The fireball of outrage took my breath away. “But,” I said, and stopped.
“That’s one reason why I wanted to talk to you on your own,” Rafferty said, apparently not noticing. “Your uncle. I hope I’m not putting my foot in it here, but is he all right?”
“No,” I said. “He’s dying. Brain cancer. He’s got maybe a few months.”
If I hoped this would be some kind of get-out-of-jail-free card, I was wrong. Rafferty grimaced. “Sorry to hear that. I’m glad I talked to you first; maybe you can help me come up with a plan to make this as easy on him as possible. We’ll do our best to work fast, but realistically, it’s going to take us the guts of today. Is there anywhere the two of you could go for the day? Somewhere your uncle would be comfortable?”

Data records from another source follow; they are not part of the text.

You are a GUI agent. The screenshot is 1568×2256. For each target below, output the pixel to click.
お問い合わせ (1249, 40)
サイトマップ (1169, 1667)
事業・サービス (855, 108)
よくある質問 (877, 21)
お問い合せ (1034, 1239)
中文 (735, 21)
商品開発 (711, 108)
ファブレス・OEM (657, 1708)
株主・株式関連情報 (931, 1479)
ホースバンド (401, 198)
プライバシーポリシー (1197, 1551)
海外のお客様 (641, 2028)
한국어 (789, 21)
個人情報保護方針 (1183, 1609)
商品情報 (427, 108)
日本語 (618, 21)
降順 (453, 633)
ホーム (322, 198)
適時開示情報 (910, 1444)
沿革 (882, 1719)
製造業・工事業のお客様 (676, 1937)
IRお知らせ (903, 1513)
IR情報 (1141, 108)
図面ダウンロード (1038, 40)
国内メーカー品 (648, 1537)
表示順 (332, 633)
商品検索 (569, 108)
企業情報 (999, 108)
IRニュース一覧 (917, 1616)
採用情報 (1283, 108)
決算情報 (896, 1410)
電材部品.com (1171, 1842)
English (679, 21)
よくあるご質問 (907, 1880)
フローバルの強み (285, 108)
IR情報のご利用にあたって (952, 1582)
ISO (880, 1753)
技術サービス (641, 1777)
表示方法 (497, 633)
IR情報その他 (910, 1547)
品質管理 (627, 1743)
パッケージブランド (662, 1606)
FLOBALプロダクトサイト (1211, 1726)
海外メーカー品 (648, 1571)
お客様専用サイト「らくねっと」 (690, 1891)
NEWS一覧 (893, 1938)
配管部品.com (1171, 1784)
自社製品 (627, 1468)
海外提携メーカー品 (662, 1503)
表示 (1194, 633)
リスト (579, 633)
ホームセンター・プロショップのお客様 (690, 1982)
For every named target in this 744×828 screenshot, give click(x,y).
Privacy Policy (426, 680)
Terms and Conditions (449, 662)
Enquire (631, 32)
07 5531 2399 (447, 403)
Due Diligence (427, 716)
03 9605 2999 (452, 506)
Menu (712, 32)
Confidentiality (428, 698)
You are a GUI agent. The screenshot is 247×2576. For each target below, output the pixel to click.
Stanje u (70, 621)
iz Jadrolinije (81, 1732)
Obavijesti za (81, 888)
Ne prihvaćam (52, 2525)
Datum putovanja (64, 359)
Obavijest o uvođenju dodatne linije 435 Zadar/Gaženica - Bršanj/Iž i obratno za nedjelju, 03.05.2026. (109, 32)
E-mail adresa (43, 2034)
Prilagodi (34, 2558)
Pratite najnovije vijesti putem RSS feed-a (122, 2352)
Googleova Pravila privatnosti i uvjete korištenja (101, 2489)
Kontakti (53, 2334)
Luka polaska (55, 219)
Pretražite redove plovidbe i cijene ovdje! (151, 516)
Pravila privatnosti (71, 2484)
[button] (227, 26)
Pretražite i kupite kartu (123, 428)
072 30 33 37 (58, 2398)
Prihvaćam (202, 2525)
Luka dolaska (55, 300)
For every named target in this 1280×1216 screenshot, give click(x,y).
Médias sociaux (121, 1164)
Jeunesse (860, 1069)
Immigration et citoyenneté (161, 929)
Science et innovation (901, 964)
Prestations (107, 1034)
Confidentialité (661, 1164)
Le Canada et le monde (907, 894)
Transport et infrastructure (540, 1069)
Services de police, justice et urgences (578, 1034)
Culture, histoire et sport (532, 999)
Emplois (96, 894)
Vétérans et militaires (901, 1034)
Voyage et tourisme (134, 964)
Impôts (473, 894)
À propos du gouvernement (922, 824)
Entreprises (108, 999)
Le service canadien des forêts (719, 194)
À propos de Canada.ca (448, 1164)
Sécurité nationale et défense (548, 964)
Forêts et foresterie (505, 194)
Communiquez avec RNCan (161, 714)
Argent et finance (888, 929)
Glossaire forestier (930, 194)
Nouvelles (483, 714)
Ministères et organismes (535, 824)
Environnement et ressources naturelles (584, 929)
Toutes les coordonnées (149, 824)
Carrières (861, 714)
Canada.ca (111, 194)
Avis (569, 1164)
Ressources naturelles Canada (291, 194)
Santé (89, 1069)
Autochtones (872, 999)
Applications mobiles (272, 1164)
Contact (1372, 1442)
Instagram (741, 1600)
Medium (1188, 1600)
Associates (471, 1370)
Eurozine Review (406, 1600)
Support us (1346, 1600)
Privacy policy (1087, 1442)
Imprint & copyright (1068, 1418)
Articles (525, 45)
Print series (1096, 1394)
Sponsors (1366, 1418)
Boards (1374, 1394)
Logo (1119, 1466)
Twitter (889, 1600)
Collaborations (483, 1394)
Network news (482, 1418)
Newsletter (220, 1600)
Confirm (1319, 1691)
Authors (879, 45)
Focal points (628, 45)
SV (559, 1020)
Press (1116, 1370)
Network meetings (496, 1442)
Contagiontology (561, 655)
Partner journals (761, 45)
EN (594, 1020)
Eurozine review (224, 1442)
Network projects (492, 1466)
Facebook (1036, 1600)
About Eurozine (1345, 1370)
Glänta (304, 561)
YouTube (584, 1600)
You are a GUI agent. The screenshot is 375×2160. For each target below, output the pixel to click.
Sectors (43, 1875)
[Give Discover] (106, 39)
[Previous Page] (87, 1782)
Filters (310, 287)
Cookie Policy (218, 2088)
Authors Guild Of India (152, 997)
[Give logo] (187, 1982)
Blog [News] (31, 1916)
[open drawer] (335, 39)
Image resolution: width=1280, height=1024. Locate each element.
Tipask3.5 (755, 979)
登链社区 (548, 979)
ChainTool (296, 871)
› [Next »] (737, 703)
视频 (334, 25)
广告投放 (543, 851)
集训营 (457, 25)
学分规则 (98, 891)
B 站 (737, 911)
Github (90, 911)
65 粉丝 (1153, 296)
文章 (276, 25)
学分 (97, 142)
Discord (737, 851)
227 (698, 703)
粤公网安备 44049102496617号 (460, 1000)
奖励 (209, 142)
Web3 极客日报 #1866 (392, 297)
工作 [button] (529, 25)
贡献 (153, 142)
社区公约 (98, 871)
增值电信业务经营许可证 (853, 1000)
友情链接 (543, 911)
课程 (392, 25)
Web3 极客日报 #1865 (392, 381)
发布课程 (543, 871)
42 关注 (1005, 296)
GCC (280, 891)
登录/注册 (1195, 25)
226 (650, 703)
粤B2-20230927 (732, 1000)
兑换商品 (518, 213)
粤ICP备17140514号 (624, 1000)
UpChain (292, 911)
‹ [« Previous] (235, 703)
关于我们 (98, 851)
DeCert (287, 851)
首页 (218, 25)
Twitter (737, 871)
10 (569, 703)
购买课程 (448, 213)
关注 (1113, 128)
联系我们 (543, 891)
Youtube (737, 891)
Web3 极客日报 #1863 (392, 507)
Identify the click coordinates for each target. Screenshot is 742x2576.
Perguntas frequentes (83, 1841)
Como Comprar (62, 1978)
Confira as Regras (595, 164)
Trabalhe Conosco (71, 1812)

“No,” I said. Actually I had no idea whether Hugo would mind clearing out for the day, but I minded, for him and for myself, with a savagery that made no sense but I didn’t give a fuck. “He needs to be here. He can barely walk. And he gets confused.”
“The thing is,” Rafferty explained, very reasonably, “we don’t have any choice about searching the house. That needs doing. We’ve got a warrant and all. And you can see how we can’t have the two of you hanging over our shoulders.”
We looked at each other, across the coffee table. The terrible part was that I knew, with total and wretched certainty, that just a few months ago I would have been able to talk them round: easy-peasy, no problem to me, charming smile and some perfect solution that would make everyone happy. The gibbering mess I was now couldn’t have talked round a five-year-old, even if I had been able to come up with a solution, which I couldn’t: the only thing I could think of was going all Occupy Ivy House and telling these guys that they would have to handcuff me and drag me out, and even apart from the cringe factor I had a feeling they would cheerfully do exactly that if they had to.
“Tell you what,” Rafferty said, relenting. “Split the difference. You and your uncle clear out of our way for, what, say an hour?”
He glanced at Kerr. “Hour and a half, maybe,” Kerr said. His notebook had vanished.
“Hour and a half. Go get some lunch, do the shopping. While you’re out, we’ll do the study and the kitchen. Then when you get back, you can stick to those rooms—get your work done, make yourselves a cup of tea if you want one—and we won’t be in each other’s way. How does that sound?”
“OK,” I said, after a moment. “I guess.”
“Great,” Rafferty said cheerfully. “Sorted, so.”
When I stood up, he did too. At first I didn’t understand why. It was only as he followed me up the stairs to Hugo’s study that I got it, and that I realized: Since the dead person had links to this house, we’re going to need to search it. We’ve got a warrant and all; but a few minutes earlier, he had made it sound like he had only just that moment found out who the dead person was.